Na cimeira dos países industrializados do G8, no Japão, a chanceler alemã, Angela Merkel anunciou uma série de medidas para lutar contra a crise alimentar mundial, que pode ter repercussões na segurança internacional.
Numa entrevista ao diário “Tagesspiegel Am. Sonntag”, a chanceler garantiu que um «vasto leque de medidas» deverá ser adoptado na cimeira dos oito grandes países industrializados, a decorrer desde ontem, dia seis de Junho, e depois em Toyako, na ilha setentrional de Hokkaido.
As medidas em questão visam «aliviar a curto prazo a crise alimentar» e «obedecerão a uma estratégia de longo prazo para aumentar a produção agrícola mundial», advertindo Merkel contra os efeitos devastadores que poderia ter uma crise alimentar mundial de longa duração.
Segundo a revista “Tagesspiegel”, tal crise poderia ter consequências como colocar em risco a democracia, provocar instabilidade nos «estados e criar problemas para a segurança internacional», refere a publicação, citando um documento de seis páginas enviado na segunda-feira passada pela chanceler aos seus colegas dos restantes sete países do G8, nomeadamente o Canadá, Estados Unidos, França, Reino Unido, Itália, Japão e Rússia..
Os países do G8 vão criar durante esta cimeira um grupo de trabalho para lutar contra a crise alimentar mundial, noticiou também na última segunda-feira o diário japonês “Yomiuri Shimbun” citando fontes governamentais de Tóquio.
Segundo o mesmo jornal, o grupo de trabalho vai examinar a possibilidade de suprimir certas restrições às exportações, que impedem os países mais necessitados de aceder aos excedentes alimentares dos países ricos.
O presidente norte-americano, George W. Bush, e o seu homólogo russo, Dmitri Medvedev, que participa pela primeira vez na Cimeira do G8, foram recebidos, na chegada ao Japão, pelo primeiro-ministro japonês, Yasuo Fukuda.

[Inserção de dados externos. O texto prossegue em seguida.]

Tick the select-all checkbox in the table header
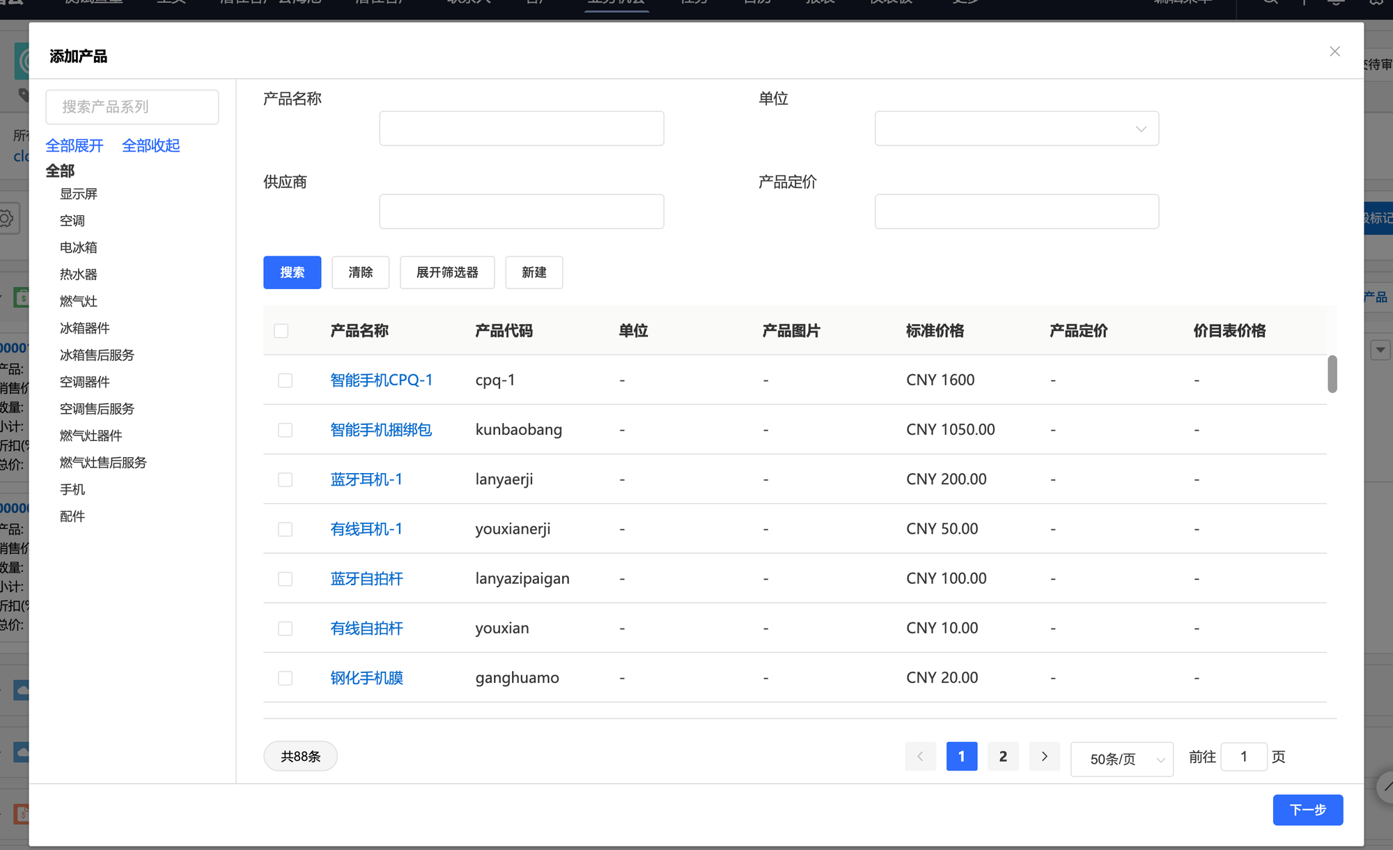Image resolution: width=1393 pixels, height=850 pixels. click(x=281, y=331)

Da circunstância ficou apenas a promessa de George Bush, de saída da Casa Branca, em aplicar-se no combate às alterações climáticas, um dos temas quentes deste encontro, a par da crise económica mundial.
O primeiro-ministro japonês destacou, numa entrevista dada com o presidente americano, no que diz respeito ao aumento dos preços dos alimentos e do petróleo, ambos os governantes concordam que é «preciso fazer esforços urgentes».
A Cimeira, que termina na quarta-feira, dia nove de Julho, deve decidir que continuidade os líderes mundiais darão ao Protocolo de Quioto, que expira em 2012 e nunca foi assinado pelos Estados Unidos.
Europa e Japão querem que o G8 se comprometa em Toyako a reduzir a metade as suas emissões de gases poluentes até 2050, mas os Estados Unidos são contra qualquer compromisso que não inclua a Índia e a China.
A reunião do G8 ocorre num período especialmente frágil para a economia dos países industrializados, provocado pela alta dos preços do petróleo e dos alimentos, que se somam à crise financeira que abala os Estados Unidos e a Europa, diz o Jornal de Notícias.